Chancellor of the Exchequer Rishi Sunak has warned that Britain’s national debt could become unaffordable if there is a sudden rise in interest rates.
Britain has already borrowed billions to keep the economy going during the pandemic crisis.
We are set to borrow £370 billion this year which is more than double the £158 billion deficit at the height of the 2008 financial crisis.
The move will take us close to a debt which is close to 100% of GDP for the first time since the 1960s.
In a radio interview the Chancellor said that the level of debt was sustainable, providing interest rates remained at their ‘exceptionally low’ level.

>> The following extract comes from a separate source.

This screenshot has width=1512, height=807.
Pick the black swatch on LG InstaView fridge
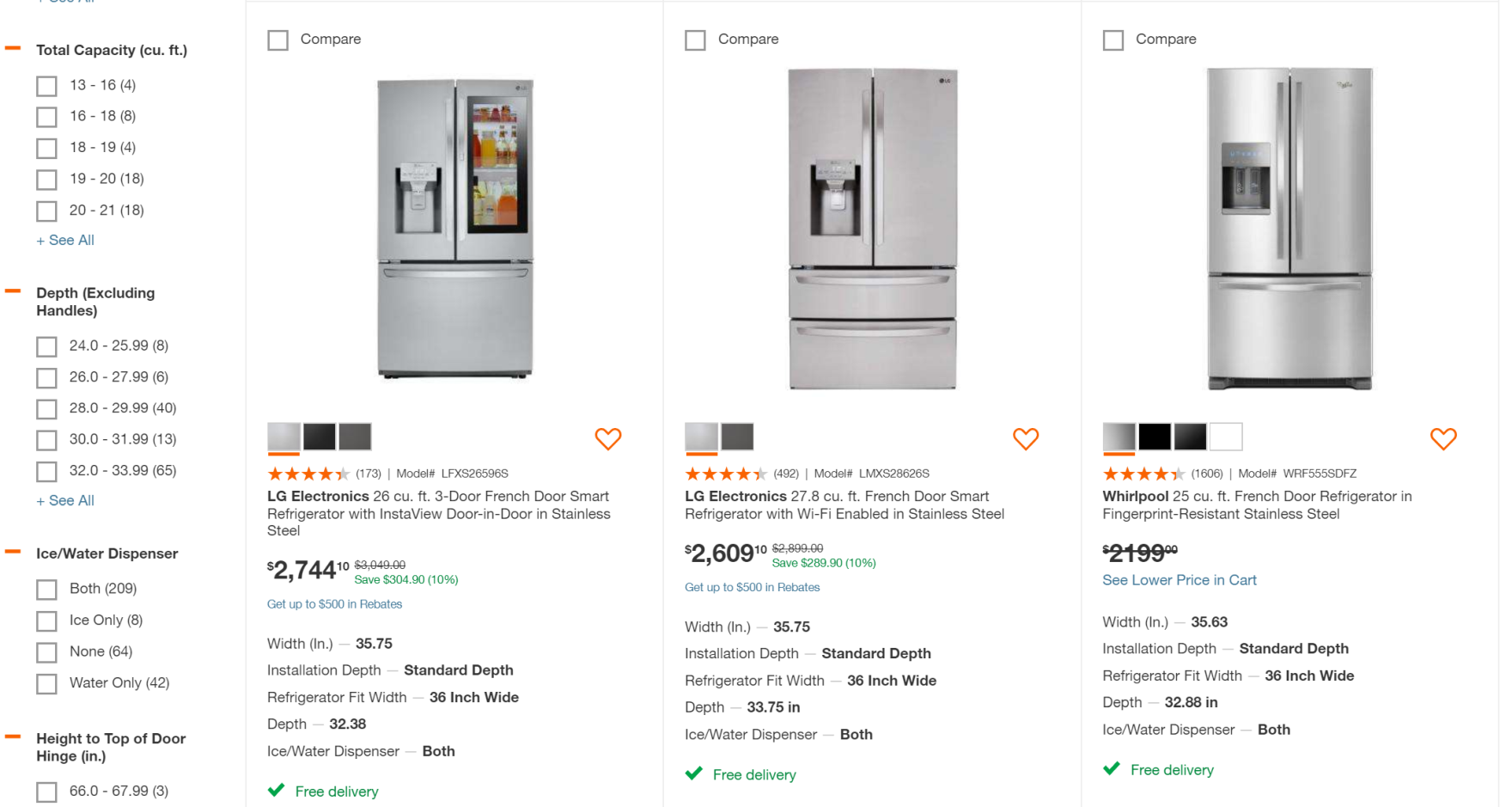pos(320,437)
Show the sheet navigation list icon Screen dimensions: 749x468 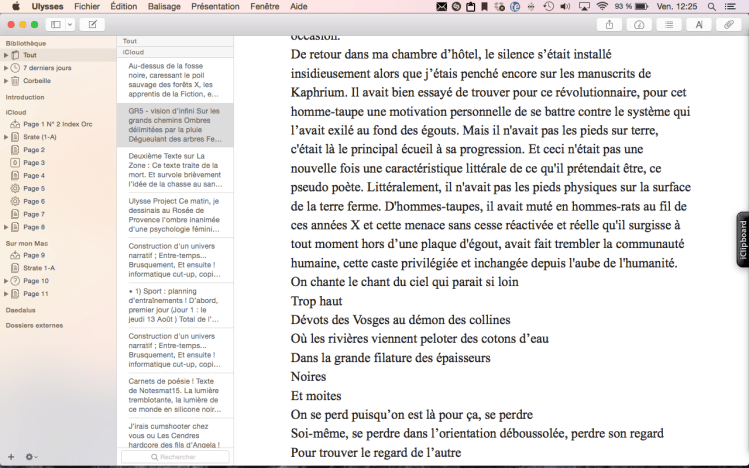669,24
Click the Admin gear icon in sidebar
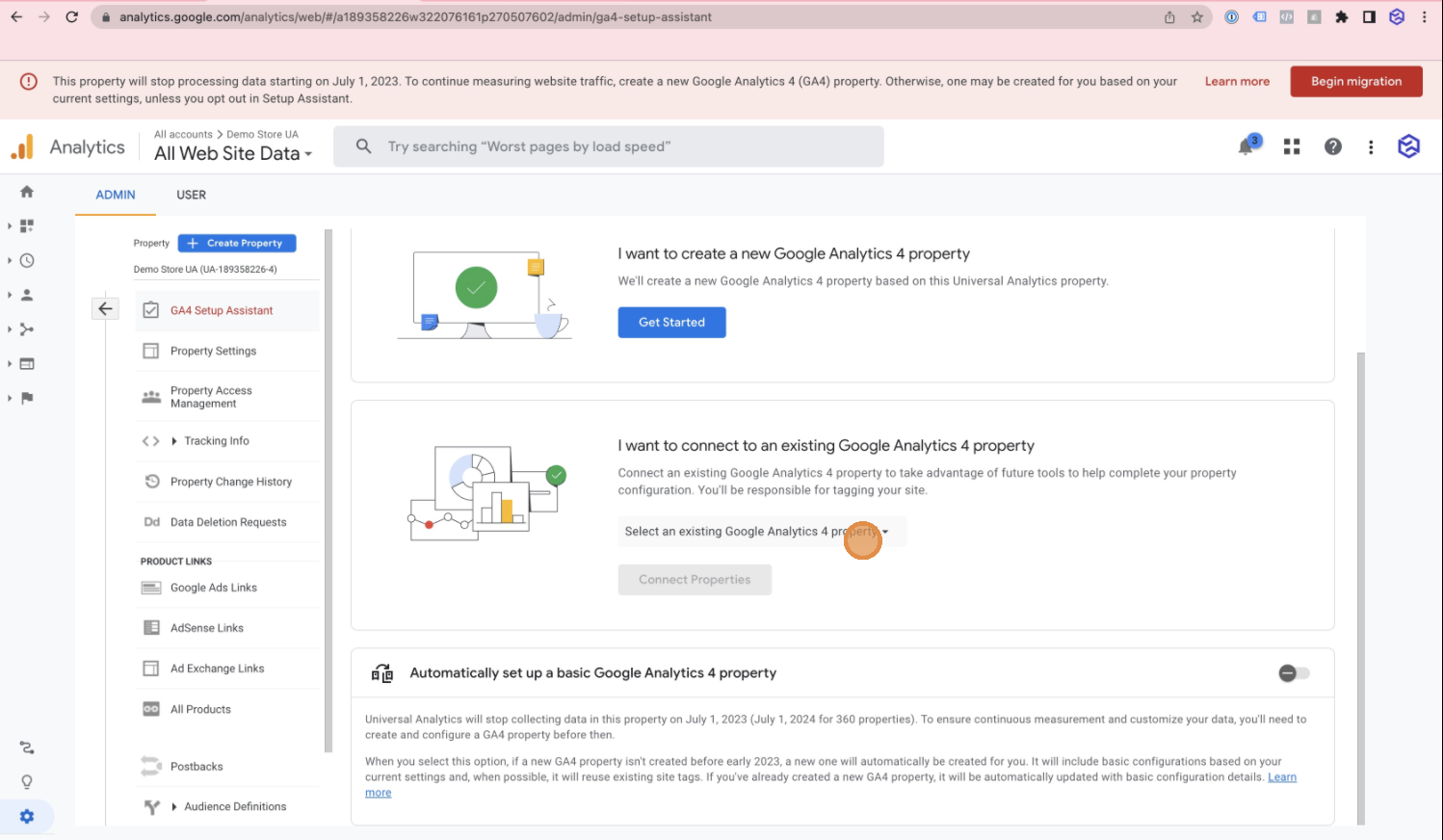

But he warned of what could happen if interest rates rise significantly, saying: “I think no-one has a perfect crystal ball about which way interest rates and inflation will move. And obviously, we’re much more sensitive to changes in those rates.
“If they moved against us, that’s problematic. So we have to keep an eye on that.
And you know that our economy has taken a medium-term hit from all of this, and that’s what throws our day-to-day borrowing out of whack.
Prime Minister Boris Johnson has previously pledged that the Conservatives will maintain the triple lock tax pledge from their manifesto, meaning they will not raise income tax, VAT or National Insurance – all of which leaves the Chancellor with little room for manoeuvre.
However, the Treasury has drawn up plans to cut pension tax relief for high earners, increase capital gains tax and introduce a digital sales tax for online retailers.
Questioned about the fairness of higher rate pension tax relief the Chancellor said: “I think I would always say judge by actions, and people will see how we, as a government, and I have acted through this crisis.
“We’ve always looked to provide support to the British people, be cognisant of those who are most vulnerable in our society and also do the things to support business and free enterprise, because we understand how important that is to our future prosperity.
Those are all the kind of principles that are important to me, and they will flow through whatever we do.”
Shop for Britain?
Asked if people should go out and ‘shop for Britain’, Mr Sunak said: “Christmas is the time for it.
We’ve obviously made some changes, to allow stores to open for longer to help just space things out.
“But the important thing is these stores have worked really hard.
Everyone will see it up and down their high streets. They’re seeing the efforts that companies have gone to to make sure their premises are safe.”
Finally, asked for his opinion on a ‘deal no deal’ Brexit, he said that though he was hopeful that a Brexit deal would happen he is ‘confident’ the UK can succeed without one.
He said: “I remain very confident about our future as a country and our ability to take advantage of the opportunities that will flow to us.
We can get there
“I think with a spirit of constructive attitude and goodwill on all sides, we can get there. You know, I’m working hard at it and the team are working very hard.
“We’ve been very transparent and consistent throughout this process about what we need. And those asks are things that the EU has largely already agreed with lots of other countries.
So we don’t think we’re asking for things that are unprecedented. Hopefully we can reach a positive conclusion.”